#### YOUR INSTRUCTIONS
Rewrite the data below as a numbered list. Begin at the first line, stop after the line that contains "The width and", and omit any blank lines.

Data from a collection
▶
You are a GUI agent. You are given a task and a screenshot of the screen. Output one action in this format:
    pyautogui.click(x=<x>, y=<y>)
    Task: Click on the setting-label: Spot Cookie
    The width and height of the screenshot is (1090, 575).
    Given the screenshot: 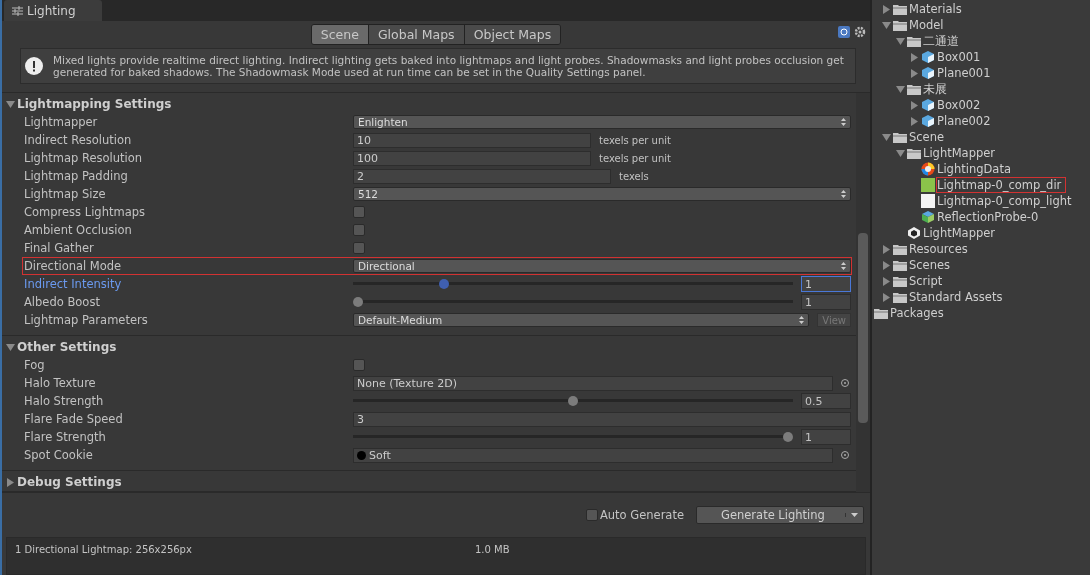 What is the action you would take?
    pyautogui.click(x=58, y=455)
    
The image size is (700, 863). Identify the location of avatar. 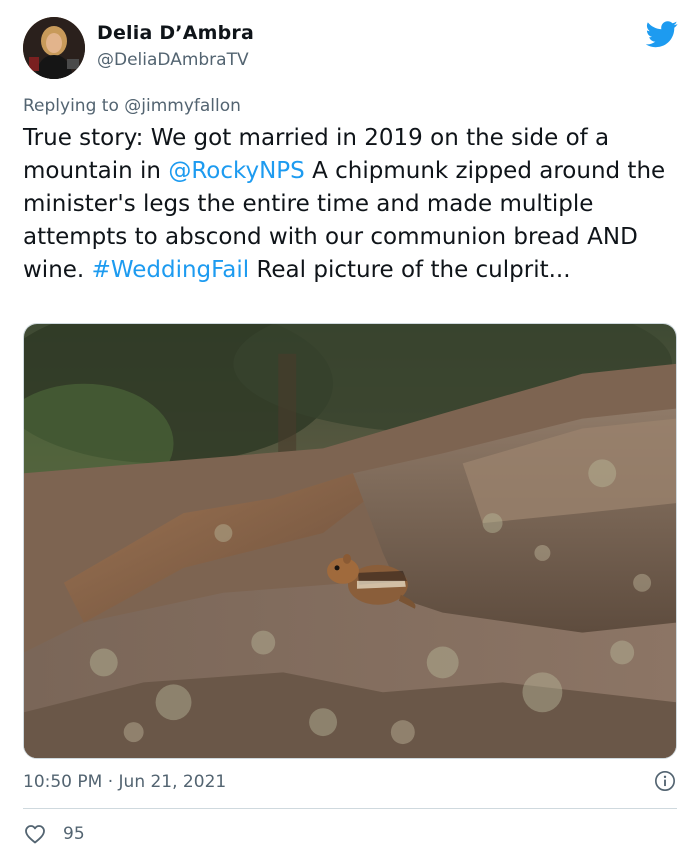
(54, 48).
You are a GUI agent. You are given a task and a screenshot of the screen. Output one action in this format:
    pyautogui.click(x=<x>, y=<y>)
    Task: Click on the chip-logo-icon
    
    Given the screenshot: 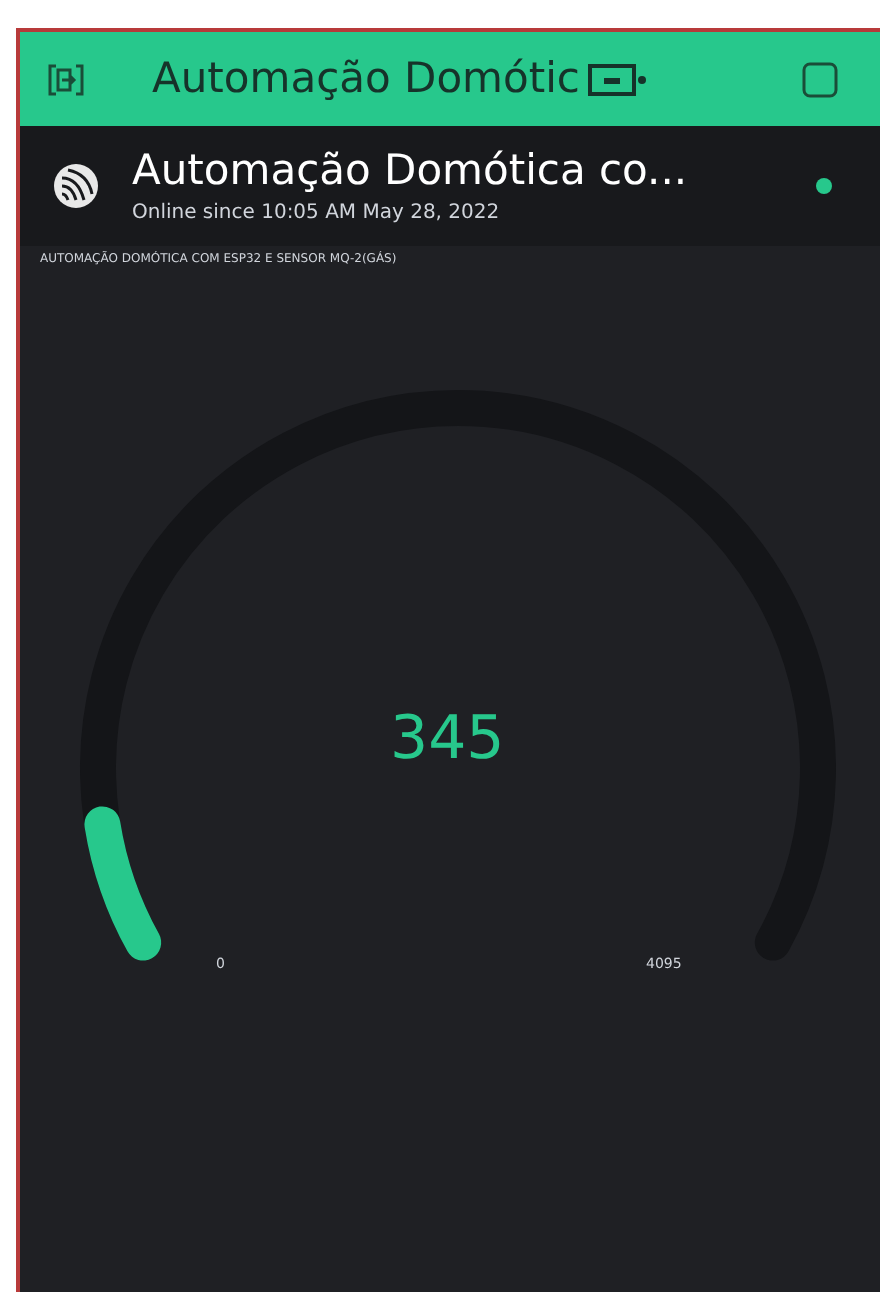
◀
#### WRITTEN RESPONSE
1. You are a GUI agent. You are given a task and a screenshot of the screen. Output one action in this format:
2.     pyautogui.click(x=<x>, y=<y>)
3.     Task: Click on the setting-label: Spot Cookie
4.     The width and height of the screenshot is (1090, 575).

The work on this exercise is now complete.